Pacientes oncológicos recebem tratamentos que frequentemente levam a efeitos colaterais que impactam negativamente em sua qualidade de vida, como mudanças corporais, queda de cabelo, fadiga, náusea, e comprometimento da saúde sexual. Além disso, coexistem sentimentos de medo e ansiedade quanto ao risco de recidiva e progressão (piora) da doença e, em último caso, de morte. Além do impacto negativo na qualidade de vida, a combinação destes fatores pode levar a sentimentos negativos, ansiedade, depressão, desesperança e sensação de abandono, o que reduz ainda mais a capacidade de tolerância à dor e a outros sintomas. A quebra desse ciclo de sintoma-angústia/sofrimento-sintomas é fundamental no tratamento desses pacientes.

A yoga tem sido cada vez mais praticada por pacientes com câncer como terapia para redução de estresse, controle de humor, melhora dos sintomas e da qualidade de vida. De fato, evidências mostram que a prática regular de yoga auxilia na regulação de sistemas hormonais envolvendo a hipófise e a pituitária, reduzindo a secreção de hormônios relacionados ao estresse (como o cortisol) e melhorando a resposta corporal a fatores estressantes e o controle sobre as situações diárias. Além de contribuir para a redução da secreção de cortisol, a prática da yoga também foi associada a redução na secreção de citocinas pró-inflamatórias e a melhora no funcionamento do sistema imune.

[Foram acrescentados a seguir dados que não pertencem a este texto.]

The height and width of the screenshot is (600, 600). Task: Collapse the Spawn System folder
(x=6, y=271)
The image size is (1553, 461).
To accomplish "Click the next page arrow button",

Diversos estudos mostram que a yoga tem efeito benéfico em pacientes com câncer, reduzido sintomas de depressão, ansiedade e estresse psicológico, especialmente quando praticada durante o tratamento. Vale lembrar que a maior parte dessas evidências é proveniente de estudos com mulheres com diagnóstico de câncer de mama. Em uma metanálise que agregou os resultados de 13 estudos, pacientes que praticavam yoga apresentaram redução significativa na ansiedade, depressão e no estresse, bem como melhora moderada na fadiga, nas funções sociais e na qualidade de vida. Além disso, a prática de yoga mostrou benefício na redução de problemas de memória em pacientes que finalizaram tratamento oncológico.

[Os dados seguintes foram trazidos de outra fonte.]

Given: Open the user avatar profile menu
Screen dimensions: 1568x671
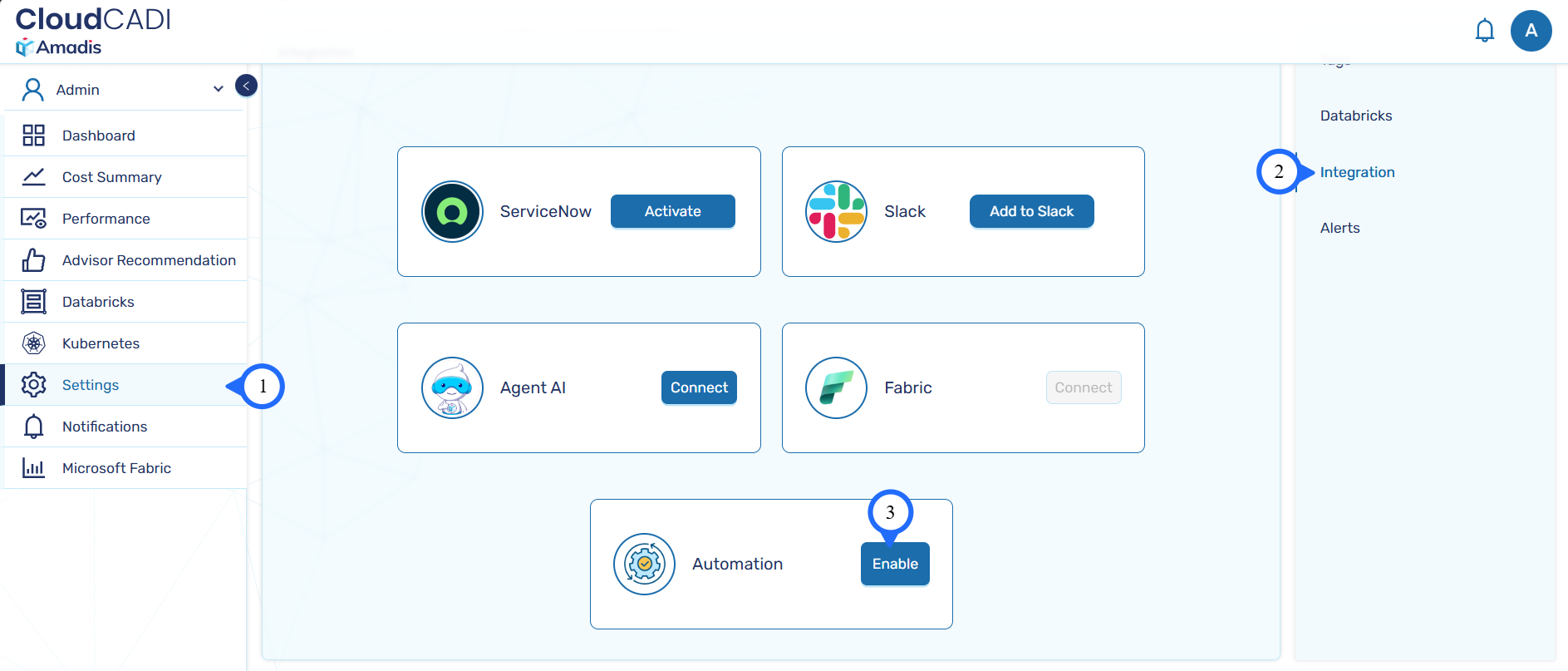Looking at the screenshot, I should click(x=1531, y=31).
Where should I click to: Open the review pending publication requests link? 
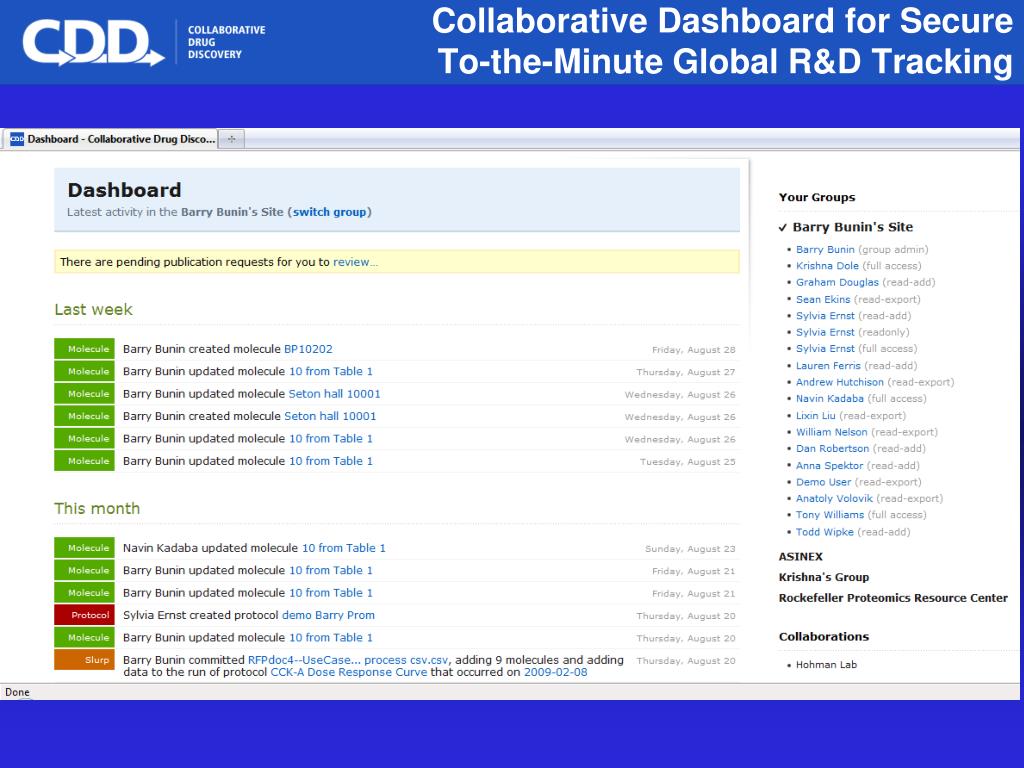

Os benefícios da yoga parecem não se limitar à saúde mental, e essa prática pode auxiliar no controle de alguns sintomas e efeitos colaterais relacionados aos tratamentos do câncer. Como já mencionado, a yoga tem o potencial de melhorar a sensação de fadiga em pacientes com câncer, com efeito mais pronunciado na fadiga física. Além disso, a yoga também auxilia na melhora da insônia e da qualidade do sono em pacientes oncológicos. Determinadas técnicas de yoga também parecem ter efeito benéfico no controle das náuseas e vômitos induzidos por quimioterapia, bem como quadros que denominamos de neuropatia periférica (acometimento das terminações nervosas dos membros, caracterizado por sensação de choques, adormecimento e dificuldade de movimentação).

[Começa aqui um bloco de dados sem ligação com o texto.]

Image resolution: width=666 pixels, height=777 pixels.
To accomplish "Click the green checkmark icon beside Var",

Vale destacar que, apesar dos benefícios já demonstrados para a yoga em pacientes com câncer, o potencial benefício dessa prática ainda não tenha sido avaliado de forma completa. A filosofia da yoga envolve outros aspectos além dos exercícios de postura e respiração, incluindo mudanças relacionadas à alimentação, à prática de atividade física, à abstenção de hábitos maléficos à saúde (como tabagismo), e relacionamentos interpessoais. Intervenções mais amplas em termos de estilo de vida parecem ser mais eficazes quando associadas ao tratamento tradicional do câncer, e tem maior potencial de benefícios a longo prazo. Assim, o aconselhamento dos pacientes com diagnóstico de câncer deve sempre levar em conta que a combinação de intervenções relacionadas ao estilo de vida (dieta, atividade física, redução de estresse, suporte social) leva aos melhores resultados, e que a medicina integrativa é, hoje, uma aliada fundamental na promoção e manutenção de mudanças positivas no comportamento relacionado à saúde.